The good thing about Sam being blind--

The thing is, now that Sam’s blind--

Jack and Sam can’t--

Here’s one thing: Dean’s the only one of them who can drive right now. That was a pain in the ass when they were crossing three states and he’d only managed four hours’ broken sleep the night before. Now, though, now that he’s powering down the highway towards the basilisk’s lair, he’s feeling pretty good. Nobody’s going to be following him, that’s for sure. He can get in, kill the monster, vent a little frustration; remind himself that there’s still something he’s good for.

Sam’s stupid blind-guy sunglasses are sitting on the seat beside him, the ugly, pleather-framed mirror from the motel propped in the footwell behind. He has no chance of finding night-vision goggles anywhere round here, not immediately, so the glasses will just have to do.

When he pulls up beside the office at the building site, it’s dark and everything is locked up. Perfect. He slams open the trunk with a creak and rattle of metal, shuffling through the weapons. The mirror should do it but Dean’s hunted long enough not to go into a dark forest without a knife and a gun at minimum. He balances a machete in his hand but ultimately decides he can’t carry it, not with the mirror’s awkward weight.

It’s hard to hurry when you’re carrying a heavy, breakable object and the ground below your feet is uneven. It’s even harder when you’re wearing dark glasses and it’s pitch-black night. Dean shakes on the flashlight function on his phone, clamps it between the tips of the fingers that are holding the mirror, and makes his way as best he can through the equipment and excavations of the site. The trees grow taller around him as he reaches the spot where the basilisk caught Michelle. Not much further now. He pauses, hoisting the mirror to grip it more firmly. His muscles are burning. It feels good. It feels good, to be in charge like this, to make decisions, take action. He’s doing the right thing.

The trail of dead vegetation is pitch-black in the darkness, clear amongst the navy-blue of the trees. As he follows it, the ground almost bounces underfoot. The same heavy silence that he noticed in the daytime hangs in the air around. It’s as though the sound of his footsteps is being absorbed into the earth.

When he gets to the big rocks, he realises that he doesn’t really have much more of a plan to locate this thing. That’s okay. He’s pretty sure that these things don’t travel too far. (That’s bullshit. He doesn’t know the first thing about them; what they do, where they live, how they hunt. But he needs this. So he’s choosing to believe they don’t go too far.)

Dean gently lowers the mirror to the ground and reaches up to push the sunglasses more firmly onto his nose. He waits.
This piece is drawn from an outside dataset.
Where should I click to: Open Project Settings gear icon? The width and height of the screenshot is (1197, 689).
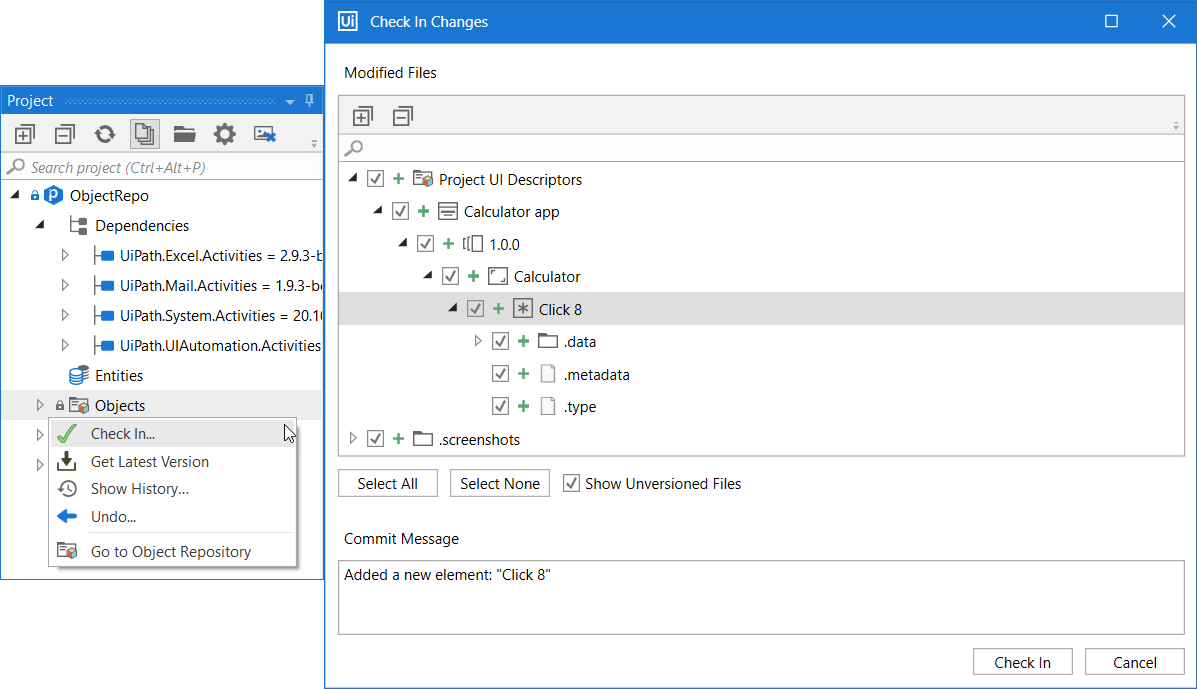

Time passes. Fifteen minutes, twenty, half an hour. It might be longer, could be twice as long. He’s not sure. There’s nothing but him and the silence and the faint light of the moon above.

Finally, there’s a noise somewhere in front of him. It’s a hissing sound, but it’s not the sibilant hiss of a snake. There’s a wet, green scent on the air and Dean realises that what he’s hearing is the plants, the sigh of their moisture evaporating as they die.

Okay. Okay. Dean tightens his grip on the mirror, bends his knees to hoist it up to his chest. He’s got this. It’ll all be okay, just as long as he doesn’t--

Straightening up with the mirror in his hands, Dean finds himself transfixed by a pair of orange-red eyes. Below them are two dark nostrils and an impressive set of fangs. Behind them, he has a vague sense of an undulating scaly body extending back into the dark.

Oh shit, he thinks in a tiny voice at the back of his mind.

He thought that this would be instantaneous. It sounded from the accounts, from what Sam was saying, that it should be. So maybe the sunglasses are working. He’s still alive, after all. But they’re not working _enough_ . Maybe he could move, if he wanted to. But the part of him that could do it is shrinking, edged out by the terror that’s taking its place - that’s taking the place of everything, anything, all the thoughts in his head. It’s like being dropped into a bucket of ice. And he’s caught in a feedback loop because it’s the paralysis that’s feeding the fear, that’s feeding the paralysis. He can’t move his own limbs. He can’t _move_ his own limbs and that’s exactly the nightmare that’s been waking him every night since he got back.

The frozen feeling is creeping up into his chest and he isn’t sure that he’s breathing any more. He can feel the change to the muscles in his face, feel them stiffening. The mirror is still in his hands. He just needs to lift it. But he’s going to die here instead, frozen, trapped inside his body. All over again.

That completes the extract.